At the same time, the Norwegian police and security services faced numerous questions about their slow response to the reports of shooting on the island of Utoya, where the country’s governing Labor Party was holding its annual political summer camp, considered Norway’s nursery school for future leaders. The police took an hour to arrive on the island after the first reports, and officials said that it was hard to find boats and that their helicopters were only capable of surveillance, not of shooting down the killer.
Mr. Breivik, who has cooperated with the police, had asked for an open hearing in the City Court of Oslo on Monday morning, when the police will seek to detain him on suspicion of terrorism before the prosecution brings formal charges.

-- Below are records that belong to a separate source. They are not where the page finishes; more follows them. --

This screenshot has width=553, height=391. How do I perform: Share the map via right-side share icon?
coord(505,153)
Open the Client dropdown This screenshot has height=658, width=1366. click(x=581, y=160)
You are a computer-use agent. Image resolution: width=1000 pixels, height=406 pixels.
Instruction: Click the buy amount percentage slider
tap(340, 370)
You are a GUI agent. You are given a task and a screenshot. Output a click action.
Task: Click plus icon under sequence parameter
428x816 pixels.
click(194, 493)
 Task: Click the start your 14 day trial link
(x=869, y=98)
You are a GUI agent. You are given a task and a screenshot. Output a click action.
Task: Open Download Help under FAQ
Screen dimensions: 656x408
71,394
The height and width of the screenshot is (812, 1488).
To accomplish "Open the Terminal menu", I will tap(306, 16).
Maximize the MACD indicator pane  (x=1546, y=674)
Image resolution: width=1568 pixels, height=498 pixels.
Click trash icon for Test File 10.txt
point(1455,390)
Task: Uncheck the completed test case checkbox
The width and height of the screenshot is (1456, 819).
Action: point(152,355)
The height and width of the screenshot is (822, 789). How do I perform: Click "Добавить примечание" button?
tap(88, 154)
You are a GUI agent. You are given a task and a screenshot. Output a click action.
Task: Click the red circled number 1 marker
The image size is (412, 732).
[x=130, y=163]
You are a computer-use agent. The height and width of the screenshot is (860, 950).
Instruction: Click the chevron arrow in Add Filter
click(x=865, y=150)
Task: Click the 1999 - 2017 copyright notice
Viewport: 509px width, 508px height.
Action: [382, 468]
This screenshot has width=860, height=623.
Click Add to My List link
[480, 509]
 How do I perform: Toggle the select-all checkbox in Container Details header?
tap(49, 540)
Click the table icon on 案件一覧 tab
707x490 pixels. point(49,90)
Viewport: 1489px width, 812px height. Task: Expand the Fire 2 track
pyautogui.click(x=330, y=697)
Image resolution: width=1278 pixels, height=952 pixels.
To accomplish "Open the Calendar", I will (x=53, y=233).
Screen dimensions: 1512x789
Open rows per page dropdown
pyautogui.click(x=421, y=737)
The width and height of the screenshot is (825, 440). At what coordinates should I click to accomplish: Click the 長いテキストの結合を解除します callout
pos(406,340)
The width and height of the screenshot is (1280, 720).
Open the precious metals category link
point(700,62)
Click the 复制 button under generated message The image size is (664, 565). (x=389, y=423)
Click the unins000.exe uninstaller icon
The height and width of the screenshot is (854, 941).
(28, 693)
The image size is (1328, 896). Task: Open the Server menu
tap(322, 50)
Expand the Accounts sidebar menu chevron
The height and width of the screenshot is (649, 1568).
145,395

Some speculated that Mr. Breivik is seeking another public platform for his anti-immigrant, anti-Muslim ideas, which center around the conservation of cultural and Christian values in the face of what he sees as a continuing effort by Islam to conquer Europe since the Ottomans were stopped at the gates of Vienna in 1683. His manifesto, called “2083 — A European Declaration of Independence,” seemed intended to reflect the 400th anniversary of the siege.
Mr. Breivik was said by analysts to have been an occasional commenter on a blog, Gates of Vienna, which is topped by these words: “At the siege of Vienna in 1683 Islam seemed poised to overrun Christian Europe. We are in a new phase of a very old war.”